Five hundred homeless people in Utah are now a bit warmer, thanks to the Sikh Temple of Utah.
Members of the temple raised money to buy 500 wool blankets, which were distributed to people at several homeless camps in Salt Lake City.
“It was just incredibly generous,” said Carin Crowe, senior director of operations at Salt Lake Valley Habitat for Humanity. “The blankets were absolutely for people who were weathering the worst of the storms out there.”
It’s hardly the first time the Sikhs have made a donation like this. Members of the temple have been doing it for many years. It’s part of their religious beliefs.
“We believe in service, community, helping the needy,” said Push Singh. “So that’s what we do every year. We just want to help fellow Americans.”
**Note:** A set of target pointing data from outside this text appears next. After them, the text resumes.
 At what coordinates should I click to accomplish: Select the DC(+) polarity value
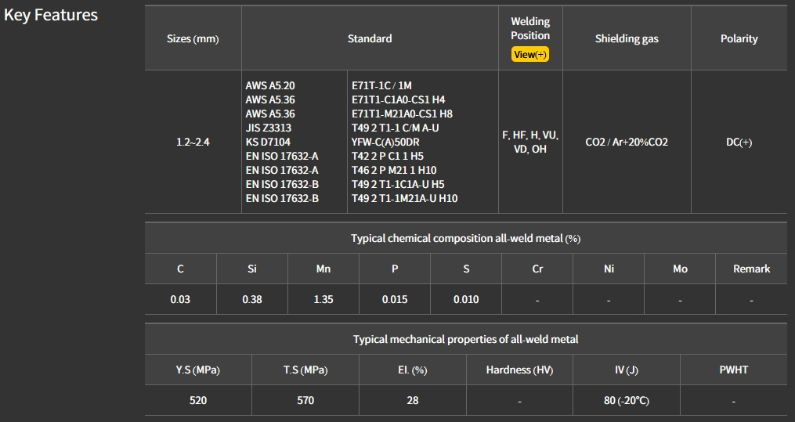[x=739, y=142]
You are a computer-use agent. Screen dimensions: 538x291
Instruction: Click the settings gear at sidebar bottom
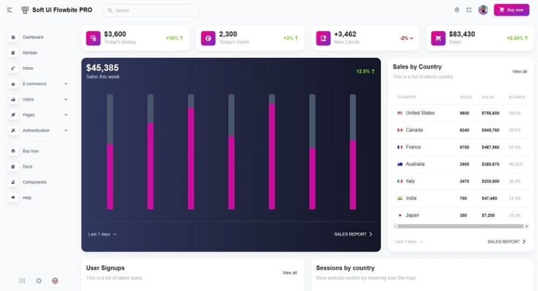[x=39, y=281]
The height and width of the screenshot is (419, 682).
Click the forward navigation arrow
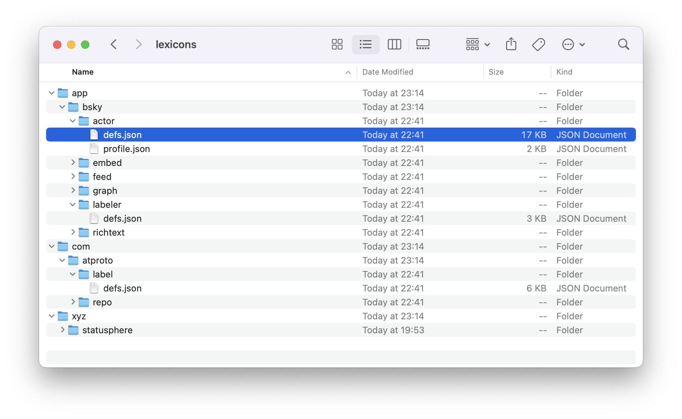pyautogui.click(x=139, y=44)
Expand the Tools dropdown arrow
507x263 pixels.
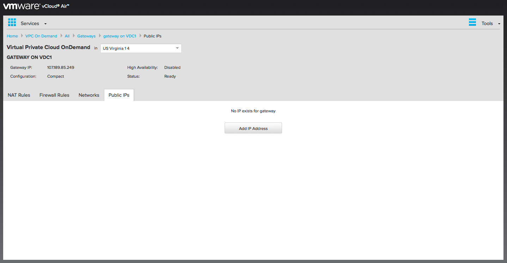(499, 24)
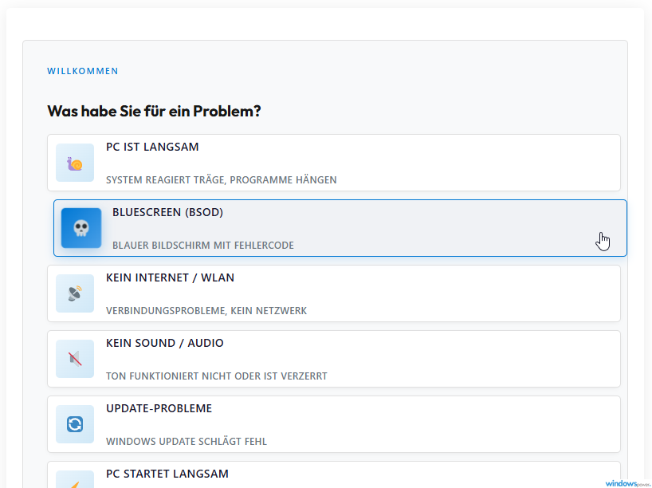Click the muted speaker sound icon

(75, 359)
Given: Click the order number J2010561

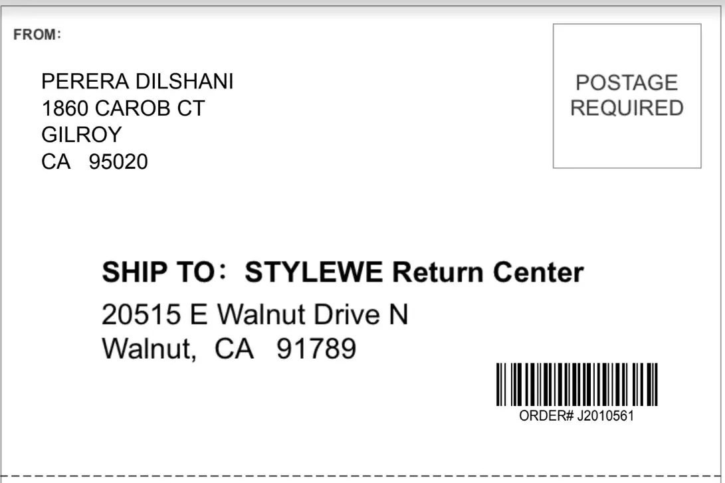Looking at the screenshot, I should coord(605,417).
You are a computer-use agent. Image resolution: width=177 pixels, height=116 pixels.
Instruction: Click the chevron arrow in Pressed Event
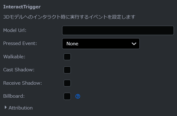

Sikhs trace their religious roots to northern India. They make up the fifth-largest organized religion in the world, according to the Sikh Coalition, and there are about half a million Sikhs in the United States.
“We want to help the community,” said Jagdish Gill, a founding member of the Sikh Temple of Utah in Taylorsville. “We just announced that anybody who wanted could contribute, and they gave the money.”
This has long been a personal project for the Gill family — Jagdish and Surjit, who are the parents of Salt Lake County District Attorney Sim Gill. For several years, Surjit Gill — Sim Gill’s mother — has knitted about 500 hats a year that were distributed at The Road Home shelter.
“Whatever little we can do,” Jagdish Gill said, “we have done it.”
Crowe said that as she and Ty Bellamy, president of the Black Lives for Humanity Movement, handed out the blankets, they were met with “overwhelming gratitude” from the recipients.
“There were people in tears — grateful for having this heavy wool blanket,” Crowe said. “It will make a big difference for them. I mean, there are people out there that are suffering. There’s just not enough beds in the shelters and they have no place to go. And so we just can’t forget about them.”